View Full Version : One sentence story
Oldrem
03-02-2009, 10:20 PM
A couple years ago I started a 3 word story thread. I'm glad to see Hamilton started another about a year ago. I'm starting another this time with a twist. It will be a one sentence story instead with a specific theme. Here are the rules:
#1 You can only add ONE SENTENCE at time to this story. (wait until someone else posts before adding another sentence). Please keep it a sentence and not a paragraph.
#2 It has to be kept CLEAN! (Innuendoes always welcome)
#3 Subject MUST REMAIN IN A COWBOY/COWGIRL THEME
#4 Read the posts above and be creative, try to keep a steady flow
If you add more than one sentence, you break the rule and
it messes up the fun so DON'T DO IT! When we get into
a few pages i will combine all the posts so it can be read
as a story. Enjoy and play by the rules! I'll start it off
One blustery night in New Mexico, a lone cowpoke lay silently beside his lowly fire staring up at the gray starless sky.

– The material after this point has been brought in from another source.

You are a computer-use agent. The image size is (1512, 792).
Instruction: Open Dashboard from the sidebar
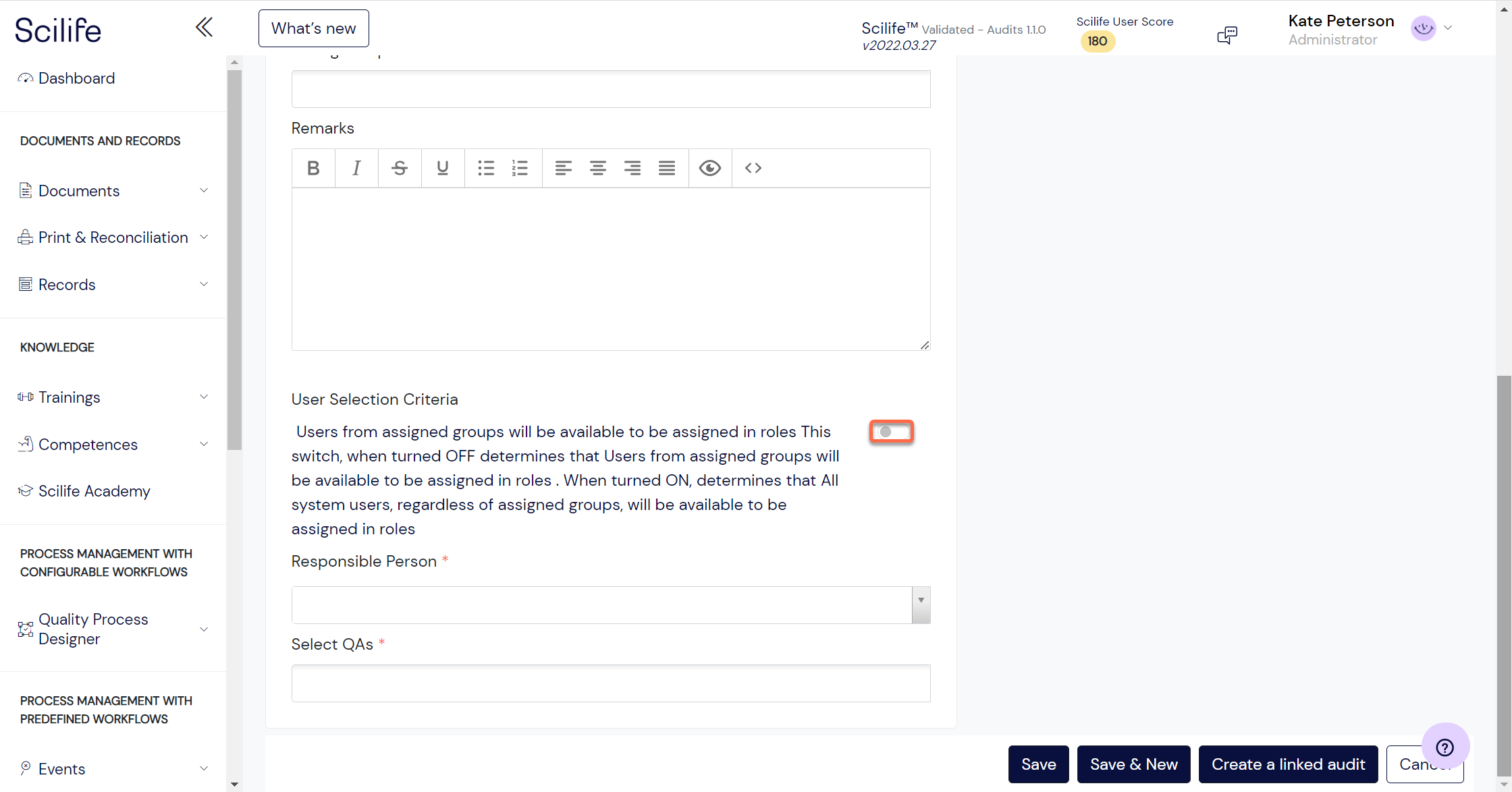pyautogui.click(x=76, y=78)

It had been 2 months since the horrible events back east had sent him west in search of answers.
The Kid
03-02-2009, 10:59 PM
In a rush, he grabbed his pistolas.
John Corley
03-03-2009, 12:56 AM
Because his instincts told him that death was coming fast!
jjwq8
03-03-2009, 01:21 AM
The end!
sdaniels7114
03-03-2009, 05:31 AM
...He knew was many posts (cough, I mean weeks) away.
Mountain Tile
03-03-2009, 07:14 AM
He knew she would never forgive him.
jjwq8
03-03-2009, 07:17 AM
The end!
custombuilt
03-03-2009, 07:42 AM
The Silence, however was interrupted by a rustling sound in the bushes at the edge of his campsite.
Mountain Tile
03-03-2009, 07:55 AM
Suddenly Jeremy and his trusty sidekick saw it move.
jjwq8
03-03-2009, 07:56 AM
The end fercrissakes!
Mountain Tile
03-03-2009, 08:02 AM
It was the sherriff ( cx ) letting Jeremy know the rules.
bbcamp
03-03-2009, 09:10 AM
After CX finished, Jeremy bleated, "I know the rules, I simply choose to ignore them!":stirpot:
Brad Denny
03-03-2009, 08:41 PM
"You bowdarkskull", replied cx, "did you really think Gobis wouldn't notice his best horses were gone from his ranch?!?"
RedRockTile
03-03-2009, 11:04 PM
So they all sat down by the dwindling fire.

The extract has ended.